LWAXANA: It’s all right.
ODO: You don’t understand. No one has ever seen me like this before.
LWAXANA: Not even the scientist who was assigned to you?
ODO: That was different. It was only research to him.
LWAXANA: You don’t have to be ashamed with me.
ODO: I’m not ashamed. It’s a private matter, that’s all.
LWAXANA: How can I make it easier for you?
ODO: You can’t. I’m fine.
Lwaxana holds out her wig 
ODO: What’s that?
LWAXANA: My hair. (Odo turns round) Nobody’s ever seen me like this.
ODO: Why? It looks fine.
LWAXANA: It looks ordinary. I’ve never cared to be ordinary. So you see, Odo, even us non-shape-shifters have to change who we are once in a while.
ODO: You are not at all what I expected.
LWAXANA: No one’s ever paid me a greater compliment.

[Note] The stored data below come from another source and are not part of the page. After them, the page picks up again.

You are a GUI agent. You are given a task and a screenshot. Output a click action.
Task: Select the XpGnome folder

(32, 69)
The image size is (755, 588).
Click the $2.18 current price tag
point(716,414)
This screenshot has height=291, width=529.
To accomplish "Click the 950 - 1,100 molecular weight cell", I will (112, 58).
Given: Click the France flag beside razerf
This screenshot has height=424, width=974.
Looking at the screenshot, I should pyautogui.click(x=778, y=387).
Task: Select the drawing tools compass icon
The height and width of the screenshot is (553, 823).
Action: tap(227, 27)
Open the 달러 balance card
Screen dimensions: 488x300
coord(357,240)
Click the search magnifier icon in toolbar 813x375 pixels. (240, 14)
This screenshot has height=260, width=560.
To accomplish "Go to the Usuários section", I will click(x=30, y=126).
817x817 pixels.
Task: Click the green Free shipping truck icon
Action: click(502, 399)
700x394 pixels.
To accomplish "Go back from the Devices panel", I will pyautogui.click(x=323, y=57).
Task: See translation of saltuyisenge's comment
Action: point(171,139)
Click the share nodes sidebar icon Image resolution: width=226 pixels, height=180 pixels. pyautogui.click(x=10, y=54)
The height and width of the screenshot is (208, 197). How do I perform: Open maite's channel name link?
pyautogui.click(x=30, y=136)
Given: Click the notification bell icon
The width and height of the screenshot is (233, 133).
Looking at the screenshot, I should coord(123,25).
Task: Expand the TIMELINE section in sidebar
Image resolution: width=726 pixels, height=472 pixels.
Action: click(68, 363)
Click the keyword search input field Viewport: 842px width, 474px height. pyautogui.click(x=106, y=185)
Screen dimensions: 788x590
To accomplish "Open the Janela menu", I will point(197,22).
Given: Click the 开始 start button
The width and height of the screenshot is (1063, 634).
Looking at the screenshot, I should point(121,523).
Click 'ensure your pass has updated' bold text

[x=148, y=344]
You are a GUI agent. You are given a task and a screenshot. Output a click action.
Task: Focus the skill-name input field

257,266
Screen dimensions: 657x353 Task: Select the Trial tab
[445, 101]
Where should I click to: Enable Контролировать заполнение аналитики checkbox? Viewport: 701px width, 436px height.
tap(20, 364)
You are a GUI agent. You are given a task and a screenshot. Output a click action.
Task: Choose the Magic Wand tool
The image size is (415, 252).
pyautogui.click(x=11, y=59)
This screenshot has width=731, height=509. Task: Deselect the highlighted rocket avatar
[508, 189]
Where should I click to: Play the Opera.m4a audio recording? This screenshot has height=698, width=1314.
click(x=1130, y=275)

ODO: I cannot hold my shape any longer.
LWAXANA: Let go. I’ll take care of you.
He falls into her skirt, held out to catch him

Mr. and Mrs. Star Trek, ladies and gentleman. Series creator Gene Roddenberry and actress Majel Barrett (later Mrs. Barrett-Roddenberry). God, just look at her face. She loves him so much. Majel was the first lady of Star Trek, and provided the voice of the series’ computers for several decades after her original character, “Number One,” was rejected by NBC in 1965 because they felt no audience would ever accept a woman who was second-in-command of anything other than a mop. Gene died nearly fifteen years ago, and his ashes were shot into space in the early 2000s. Majel died just a few short years ago in 2008, days after recording the voice of the computer for one last time for the J.J. Abrams reboot. I read today that her ashes are scheduled for blast-off in 2014. And she’s been on my mind because I think that’s just super-duper.